The statistical way of dealing with that question is to enter both the SES index and measures of population ethnicity into the same equation. The problem is that the sample is made of zip codes instead of individuals, and we are not going to see any change in group means because the percentage of a given ethnic group goes from, say, 5 percent of the population to 10 percent. Whatever the effects of ethnicity on coronavirus rates may be, we can be sure they are not decisively large and therefore will not be detected except when the group in question is close to ethnically homogeneous. Added to that is another consideration: Insofar as an ethnicity has a distinctive culture that in turn might be related to coronavirus rates, it is most likely to play an important local role when the population is made up overwhelmingly of people of that culture — a truism about culture and ethnic homogeneity that applies to all ethnicities, including non-Latino whites.

I tried alternative operational definitions of “overwhelmingly of the same ethnicity,” but they all told effectively the same story. I report the results when the operational definition of “overwhelmingly” is 80 percent of the population. Of the 1,363 zip codes in the dozen cities, 96 were overwhelmingly white by this definition, 57 were overwhelmingly black, 80 were overwhelmingly Latino, and 1,130 did not meet the “overwhelming” criterion for any ethnic group.

Here are the results of the multivariate analysis:

A standardized regression coefficient is comparable to an “effect size” in the analysis of experiments or social programs. In this case, the coefficient of –.18 for the SES index score means that an increase of a standard deviation in a zip code’s SES index score is associated with a reduction of 0.18 standard deviations in the zip code’s coronavirus rate even after taking the ethnic composition of the zip code into account along with other control variables (see the box). For the ethnic variables, the coefficients are relative to a reference group — in this case, the 1,130 zip codes that did not meet the “overwhelming” criterion for any ethnic group.

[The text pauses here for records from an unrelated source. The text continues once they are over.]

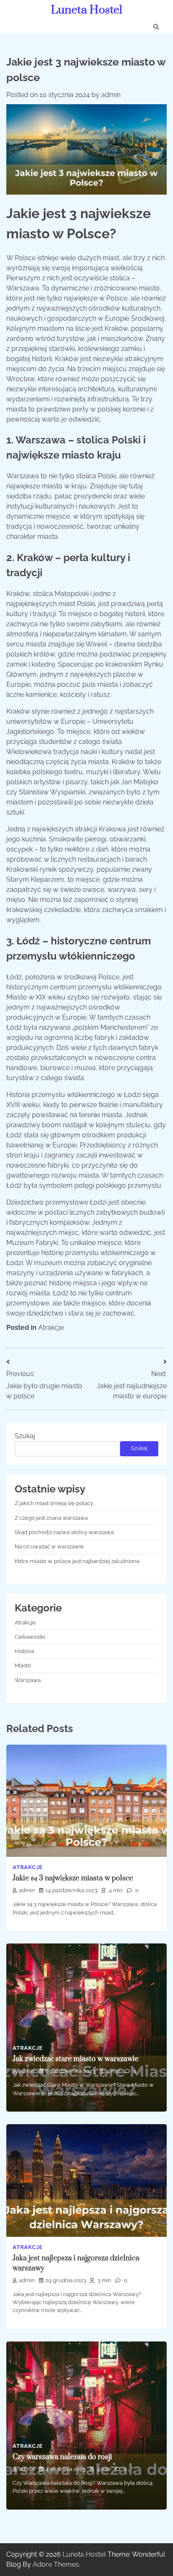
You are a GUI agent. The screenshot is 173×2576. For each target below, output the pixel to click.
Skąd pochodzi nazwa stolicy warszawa (64, 1532)
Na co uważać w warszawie (49, 1546)
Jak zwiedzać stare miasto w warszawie (76, 2059)
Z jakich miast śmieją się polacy (54, 1503)
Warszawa (28, 1680)
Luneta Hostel (86, 10)
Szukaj (25, 1436)
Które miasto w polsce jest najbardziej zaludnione (77, 1561)
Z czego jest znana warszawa (51, 1518)
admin (111, 95)
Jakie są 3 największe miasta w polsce (73, 1878)
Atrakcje (51, 1328)
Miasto (23, 1665)
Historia (24, 1651)
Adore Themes (56, 2564)
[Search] (156, 27)
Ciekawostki (30, 1637)
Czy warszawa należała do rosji (62, 2457)
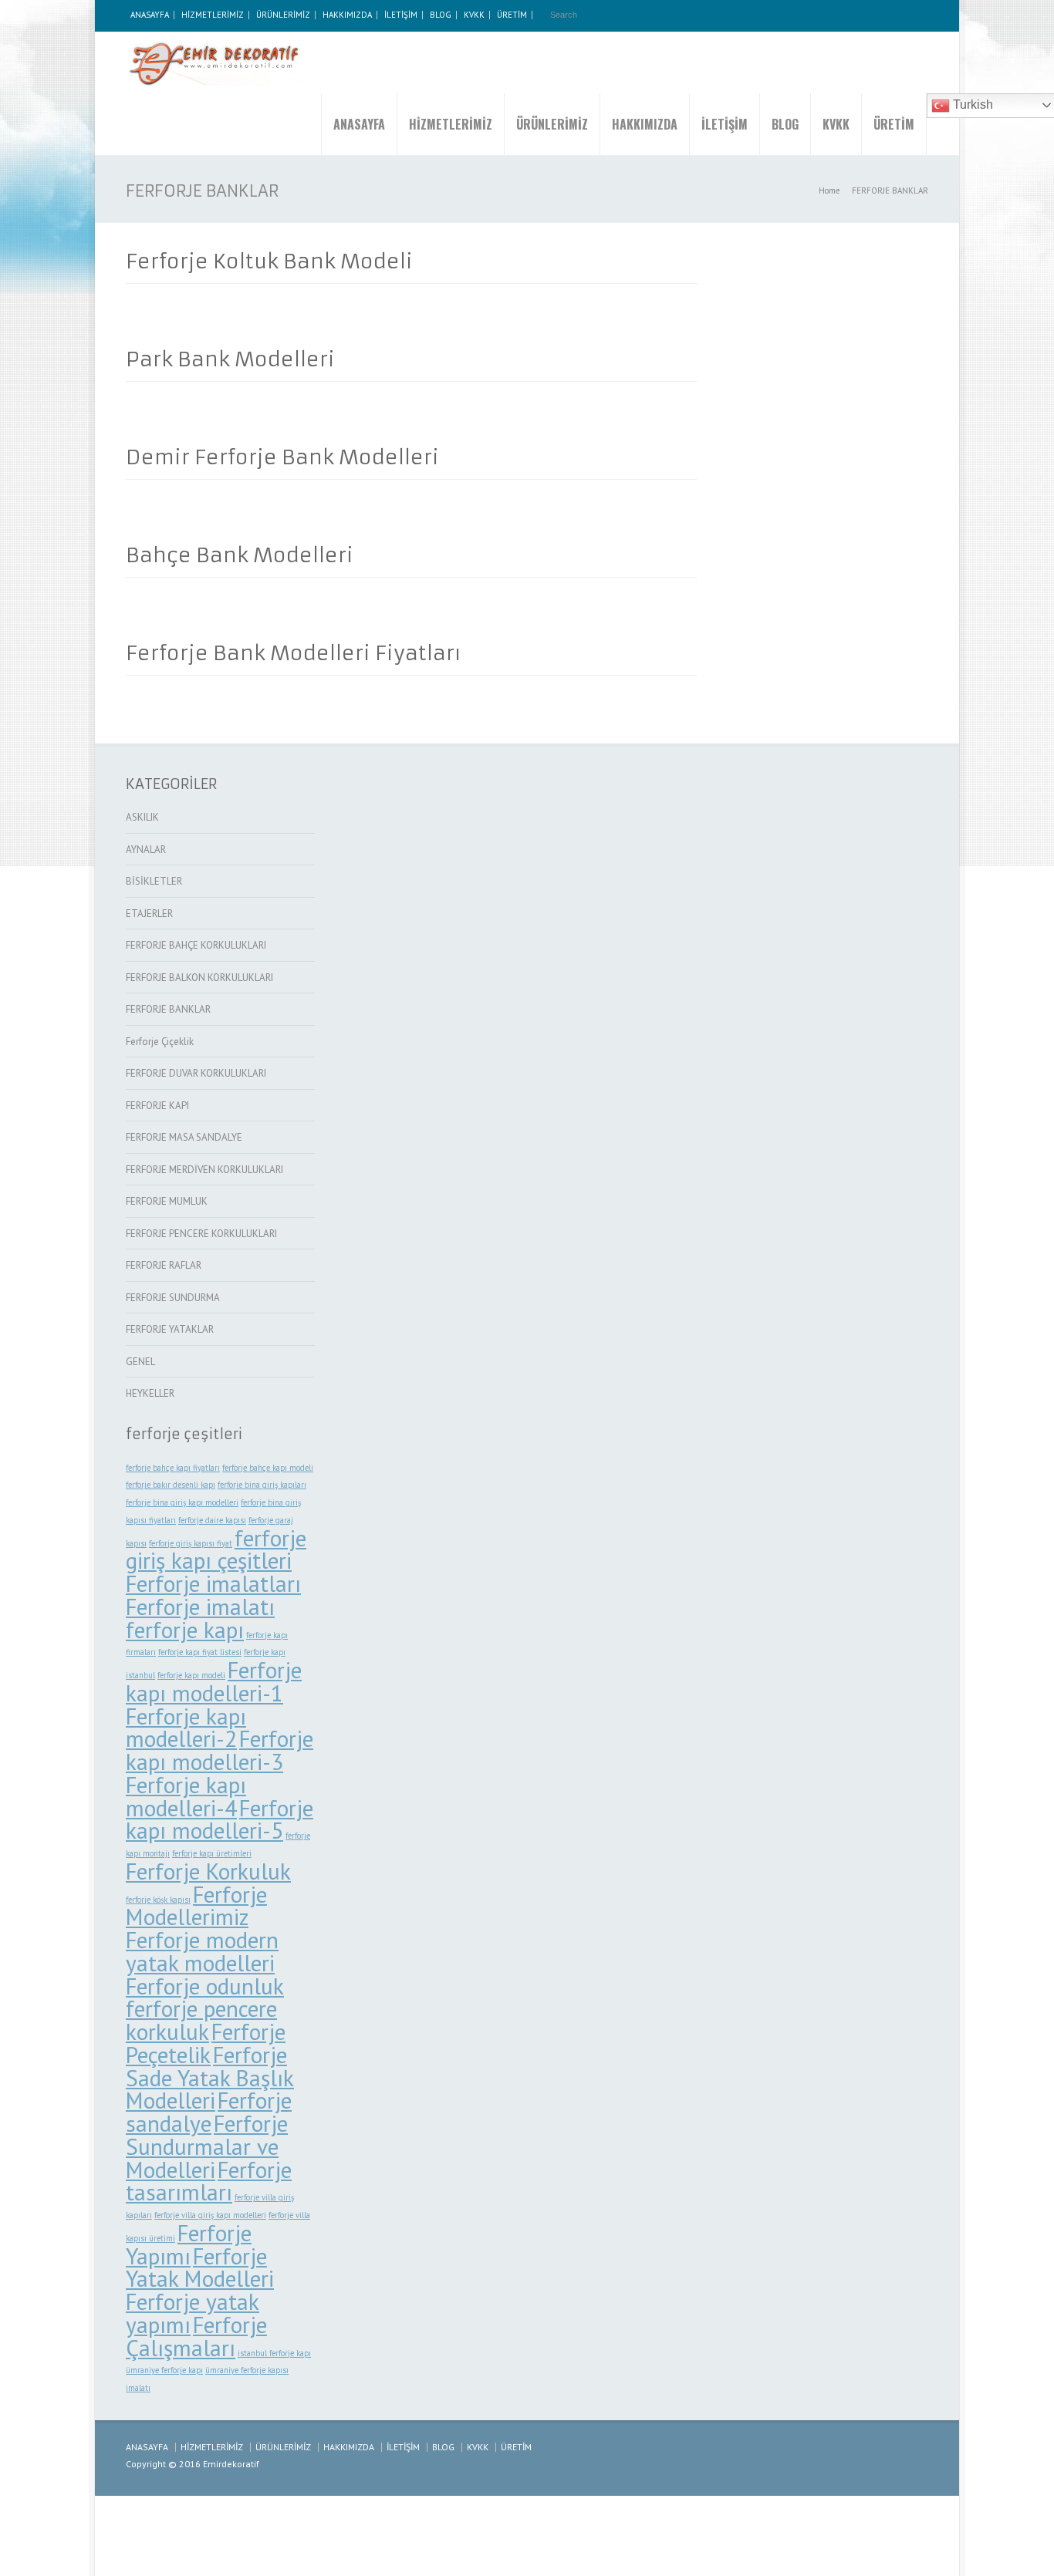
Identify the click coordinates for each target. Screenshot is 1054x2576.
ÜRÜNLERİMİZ (283, 14)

Translating these results into English: SES maintains its significant association with lower coronavirus rates even after ethnicity has been taken into account. The magnitude of SES’s independent effect is small by the customary interpretation of effect sizes. White zip codes are also associated with modestly lower coronavirus rates independently of SES. These data don’t support a significant effect involving Latino zip codes. For African American zip codes, a very small effect does reach statistical significance.

If you’re looking for clarity, it is an unsatisfying set of results. It is correct that disturbingly disproportionate numbers of blacks and Latinos have contracted COVID-19, but you cannot use the zip code analyses to support claims that discrimination and racism are the culprit. And yet it remains true that overwhelmingly white zip codes do have systematically lower coronavirus rates than black or Latino zip codes — not by a lot, but it is an advantage for white zip codes that persists when you look at the data from multiple perspectives that I have not reported here.

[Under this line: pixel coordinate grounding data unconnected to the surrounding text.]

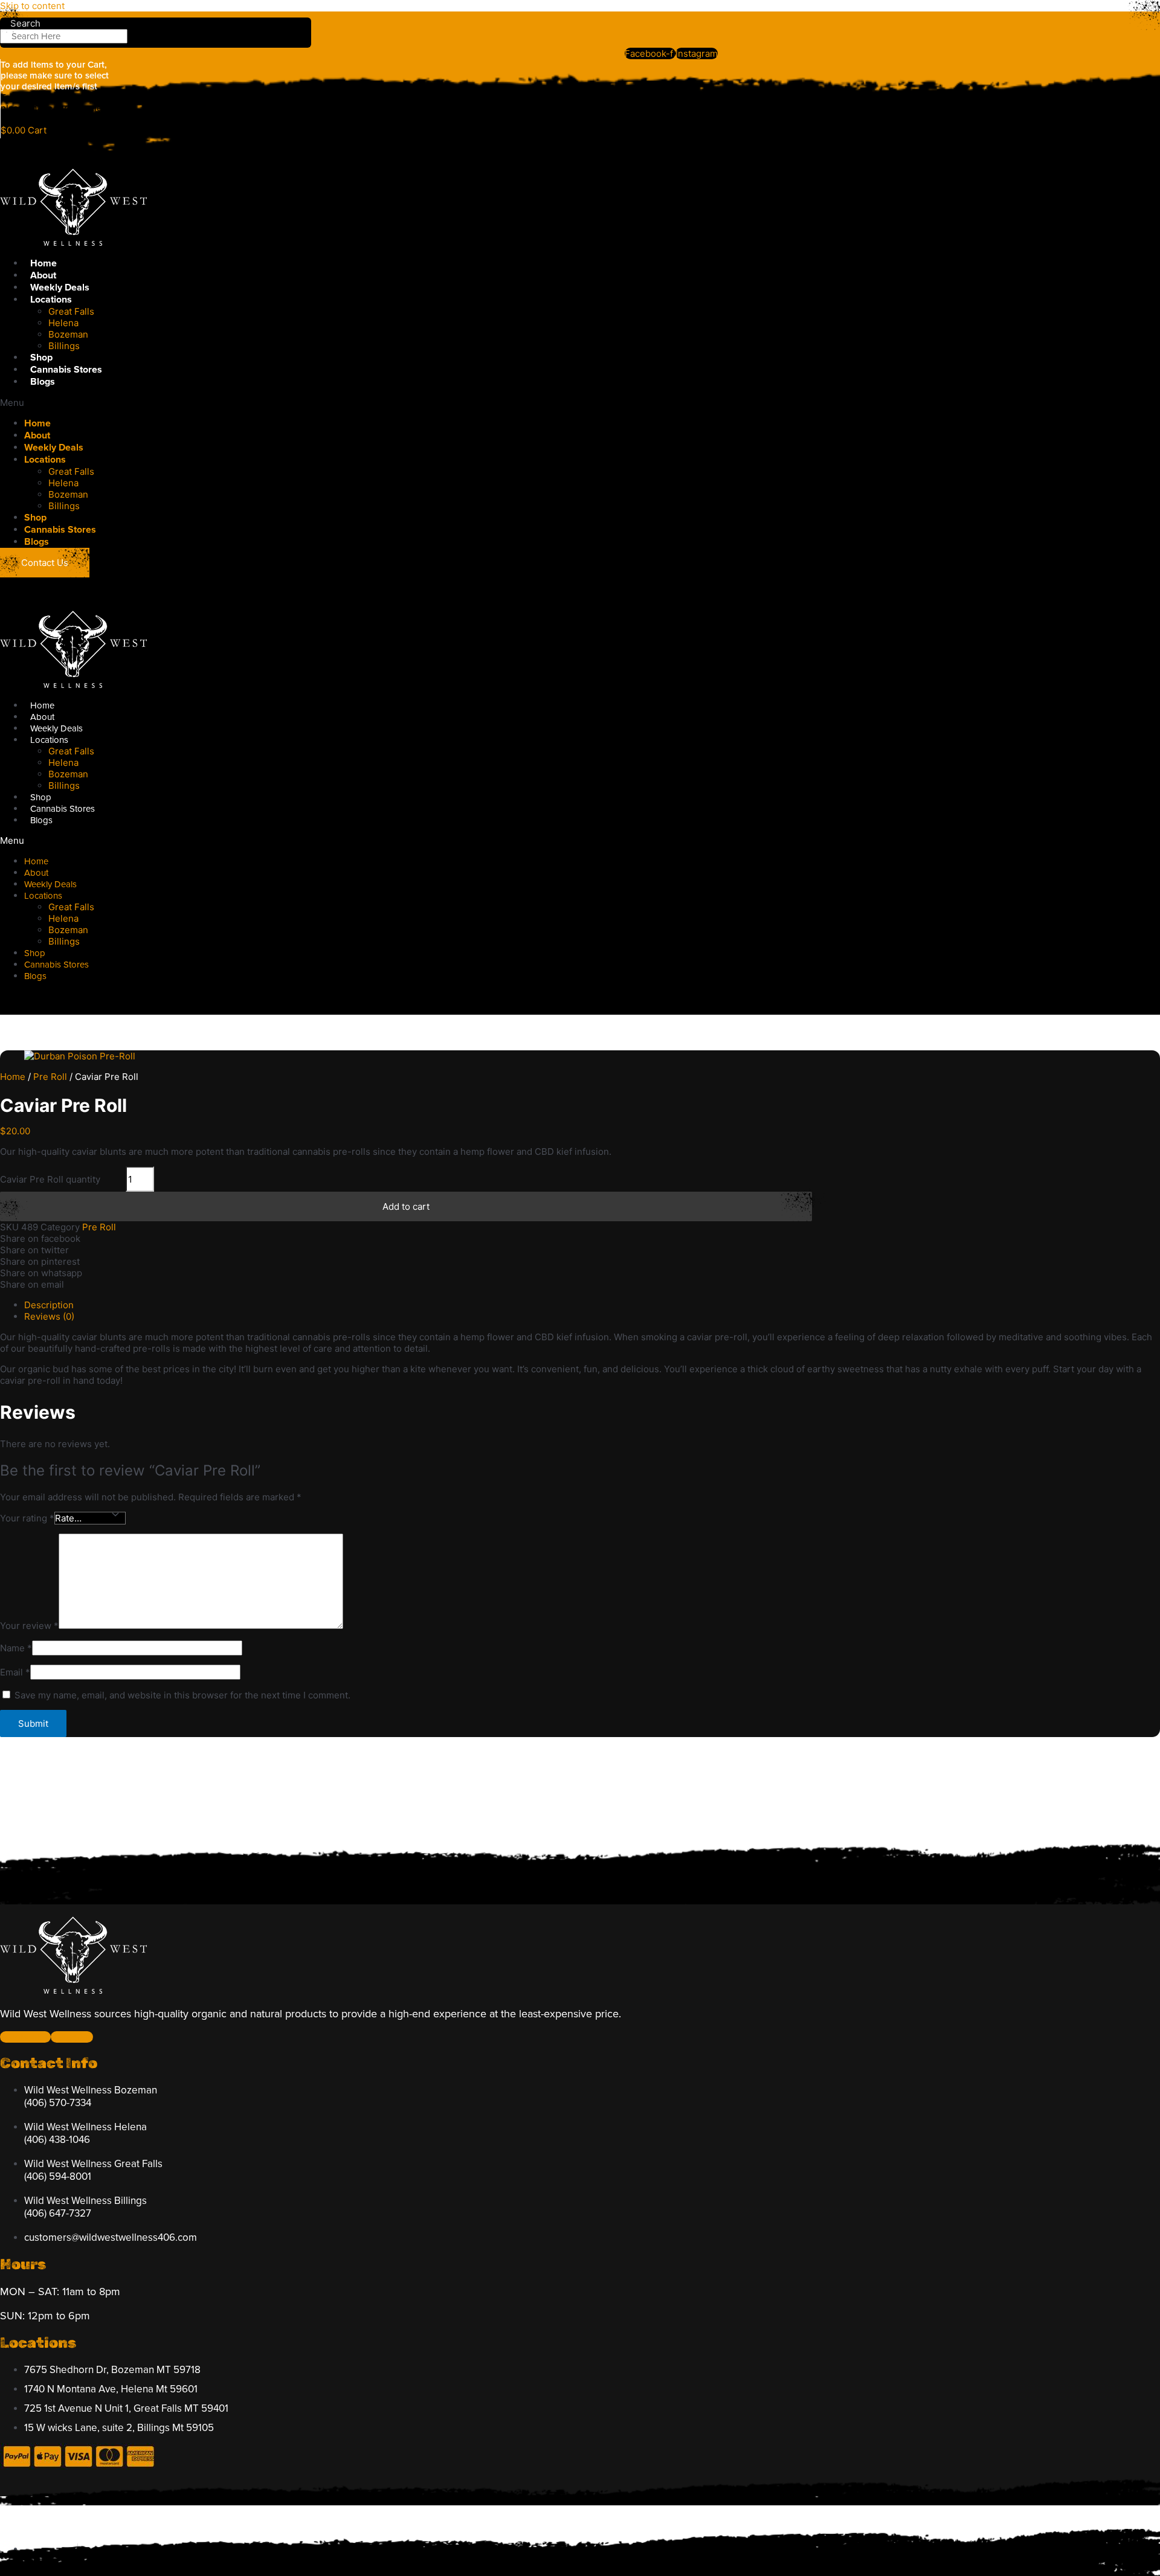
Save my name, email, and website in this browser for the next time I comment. (182, 1695)
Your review (29, 1625)
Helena (63, 323)
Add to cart (406, 1206)
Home (43, 263)
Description (49, 1305)
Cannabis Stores (66, 370)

The bottom line is a completely unoriginal finding. Social scientists first got the capability to analyze multivariate statistical relationships for large samples in the mid-1960s. In the subsequent 55 years, they have explored the relative effects of self-identified ethnicity and SES for a broad array of indicators involving health, social behavior, labor market behavior, educational success, and economic success. With few exceptions, these analyses have found that different ethnic groups have different outcomes that are partially but not fully explained by SES. And so it is with coronavirus rates. So far, the independent role of ethnicity in the pandemic is unusual only in being smaller than its role in many other persisting ethnic differences.